Gathering Electronic Evidence for Administrative Investigations Exploring an Under-the-Radar Area

Date02 November 2023
AuthorProf. Dr. Stanisław Tosza
DOIhttps://doi.org/10.30709/eucrim-2023-018
Pages110
I. Introduction

With the ever-increasing digitalisation of almost every aspect of human activities, any type of infringement – be it criminal or administrative – leaves digital traces, which may become crucial as evidence in punitive proceedings. Yet, access to electronic evidence is far from straightforward, as it is often in the hands of foreign service providers. Outdated rules of territoriality thus hamper law enforcement efforts, because instruments of international cooperation, such as mutual legal assistance, must be used, which complicate the procedure and render it disproportionately lengthy.1 This is linked with the fact that often the data has to be obtained from US service providers given their market share. However, US law in principle prohibits the transfer of content data to foreign law enforcement without a decision of a US judge.2 Numerous other factors of a legal and practical nature add complexity to the problem, such as encryption,3 rules on admissibility of evidence,4 and limitations of enforcement capacity,5 to name just a few.

Three major initiatives are intended to remedy this situation, although it is too early to assess their impact. First, the EU has just adopted the Regulation on European Production and Preservation Orders for electronic evidence in criminal matters, which aims at addressing the above-mentioned difficulties.6 Most importantly, it will allow law enforcement authorities in one Member State to compel service providers in another Member State to produce data without engaging the authorities of the latter. Second, the EU is negotiating an agreement on e-evidence with the USA, which would broaden the possibilities of US service providers to transmit data to foreign law enforcement authorities without the decision of a US judge.7 Third, the recently adopted Second Protocol to the Cybercrime Convention also provides for possibilities to directly request data cross-border from digital companies, even if this would apply only to limited types of data.8

All these initiatives open the door to direct cross-border cooperation between law enforcement authorities and service providers, which is not without controversy and creates different legal problems. Intense debate during the lengthy process of negotiating the E-evidence Regulation (and its accompanying Directive) concerned such issues as: its legal basis,9 the future relationship between the European Production Order and the European Investigation Order,10 the role of EU data protection law,11 and the future relationship with the US legal framework.12 The adoption of the E-evidence package will not end the debate, rather the contrary. One of the most important questions is how service providers can be gatekeepers and protectors of fundamental rights while retaining a private entity nature.13

Administrative law enforcement has been notably absent from these debates and initiatives. The European E-evidence Regulation will solely apply to criminal proceedings.14 Also, the Second Protocol to the Cybercrime Convention is limited to criminal investigations only.15 Yet, electronic evidence is no less crucial for punitive administrative proceedings. Although access to electronic evidence will arguably not be as broad as that for criminal investigations, due to privacy limitation concerns, it will be increasingly more difficult to miss the golden opportunity that access to evidence through service providers offers for effective investigations. Already non-content data offers insights that may be essential for providing proof of misconduct.16

An administrative investigation authority that could benefit from more extensive access to electronic evidence is the European Anti-Fraud Office (OLAF), which so far has no specific provisions on cooperation with Internet Service Providers (hereinafter: ISPs). The need to access new types of evidence is well exemplified by the recently added possibility for OLAF to request bank account information.17 However, we may find possibilities to access electronic evidence in other administrative proceedings, e.g., in financial supervision and the Market Abuse Regulation.
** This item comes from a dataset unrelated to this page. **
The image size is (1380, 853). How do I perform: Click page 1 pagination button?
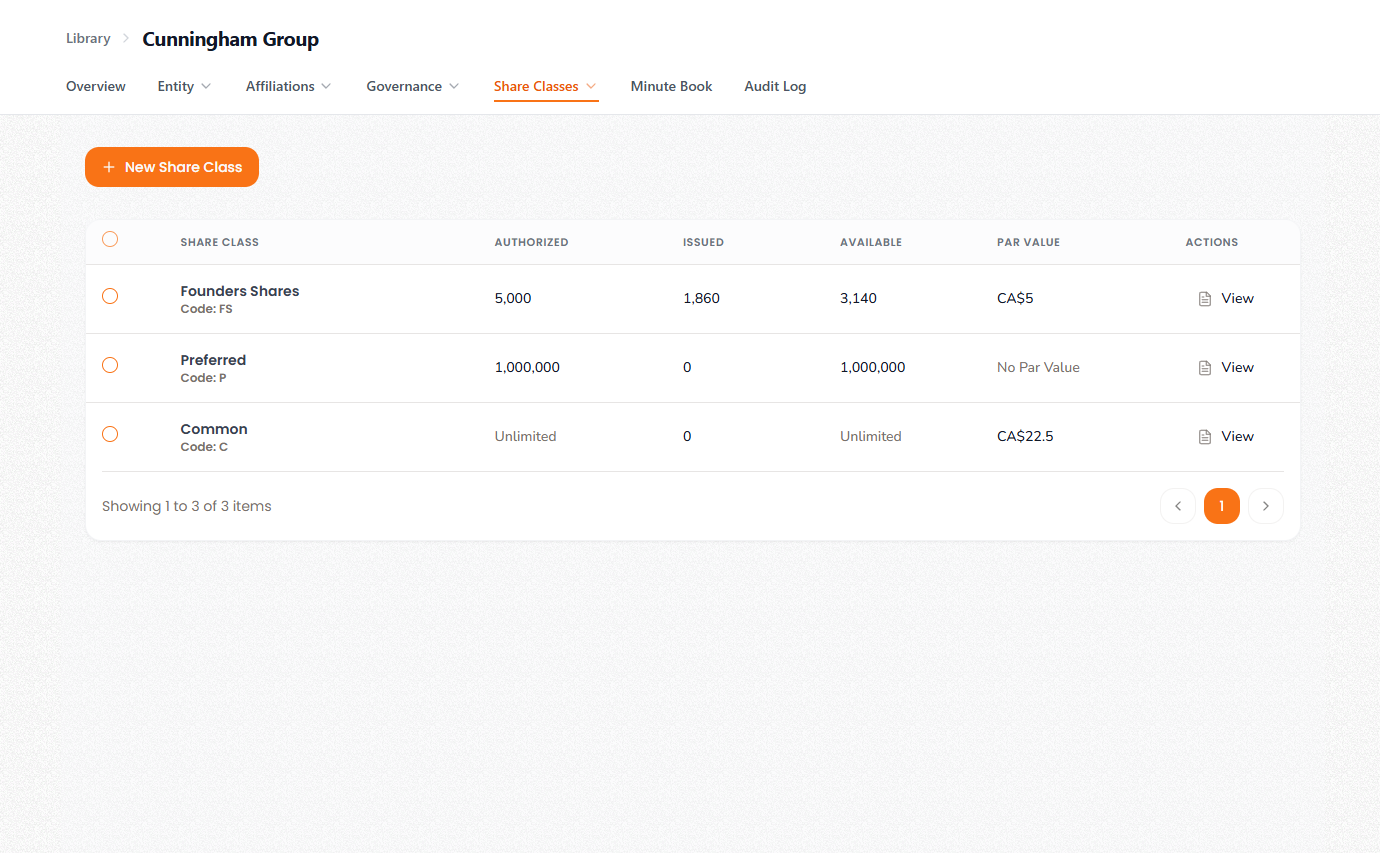coord(1221,506)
This article aims to sketch out the problem of gathering of electronic evidence in the context of administrative punitive enforcement and the need for research in this area. A particular focus will be placed on OLAF, its need for electronic evidence, and the lack of legal basis to request data from service providers. The article will also briefly present a recently launched research initiative to further explore this issue.
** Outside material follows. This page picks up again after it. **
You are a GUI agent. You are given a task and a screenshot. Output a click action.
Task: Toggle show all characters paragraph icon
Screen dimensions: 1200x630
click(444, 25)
II. Need for Electronic Evidence

The distinctiveness of electronic evidence – contrary to more traditional sources of evidence – is that it can be obtained through a third party: the service provider. This feature is unique: even if access to written letters was possible as a criminal procedural measure, the traditional postal service neither had regular access to the content of the letters they delivered nor did they regularly gather metadata on these letters. In contrast, email service providers do both. Starting from the possibility to acquire data from telecommunication providers,18 access to data from different kinds of ISPs has become crucial for successful investigations in recent years.
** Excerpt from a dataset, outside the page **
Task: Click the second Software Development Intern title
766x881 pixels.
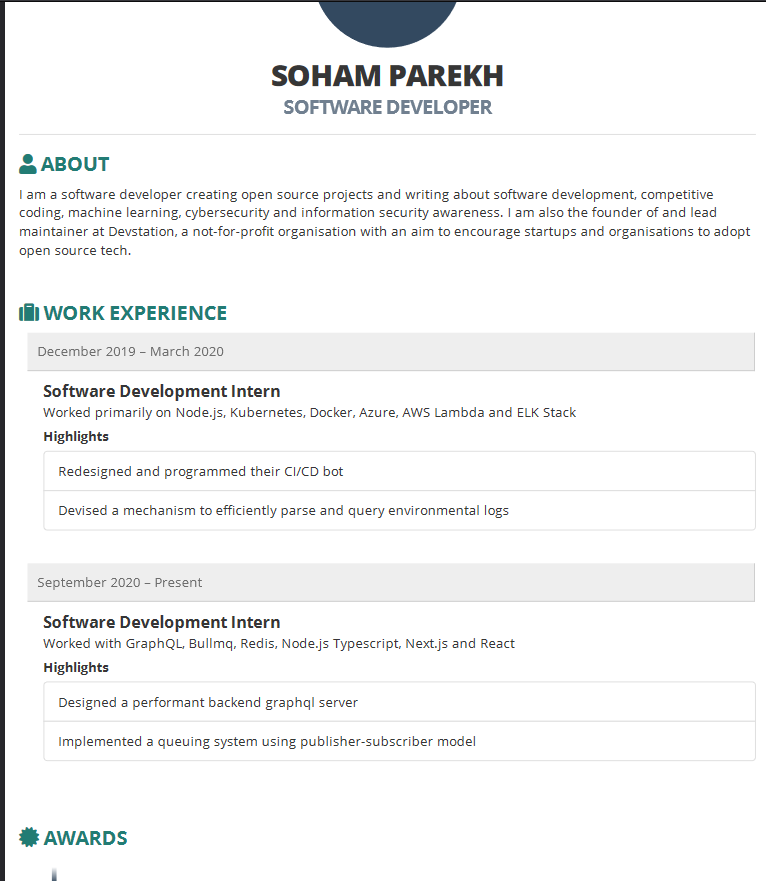Action: (162, 622)
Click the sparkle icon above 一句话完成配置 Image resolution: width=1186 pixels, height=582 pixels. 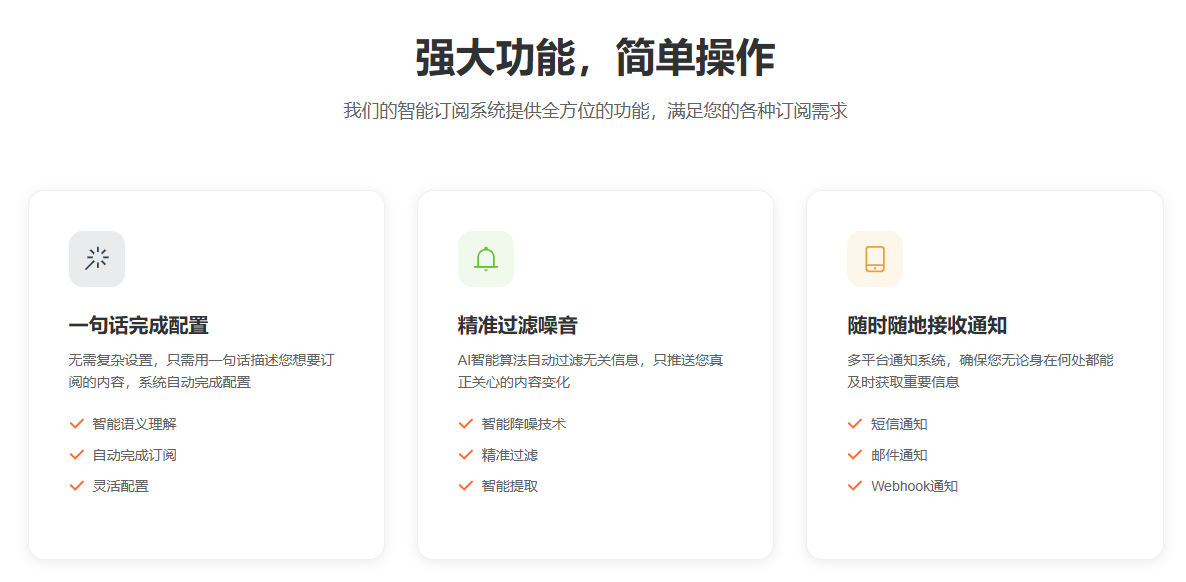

Data in possession of ISPs may be a treasure trove for enforcement authorities. The nature of cyberspace clashes with the limitations of enforcement, however, which hinder access to the data. While data can flow unhindered, at least in principle, law enforcement remains confined to national borders as prescribed in the seminal Lotus judgment.19 In its conventional reading, the principle of territoriality mandates that if the data being sought is stored outside of the country of investigation, then instruments of cross-border cooperation need to be used, which renders access much more time-consuming, costly, and cumbersome.20 This duality – attractiveness of electronic evidence gathered from third parties and inaptness of principles governing enforcement in cyberspace – characterises this field and has triggered a number of legislative and jurisprudential initiatives.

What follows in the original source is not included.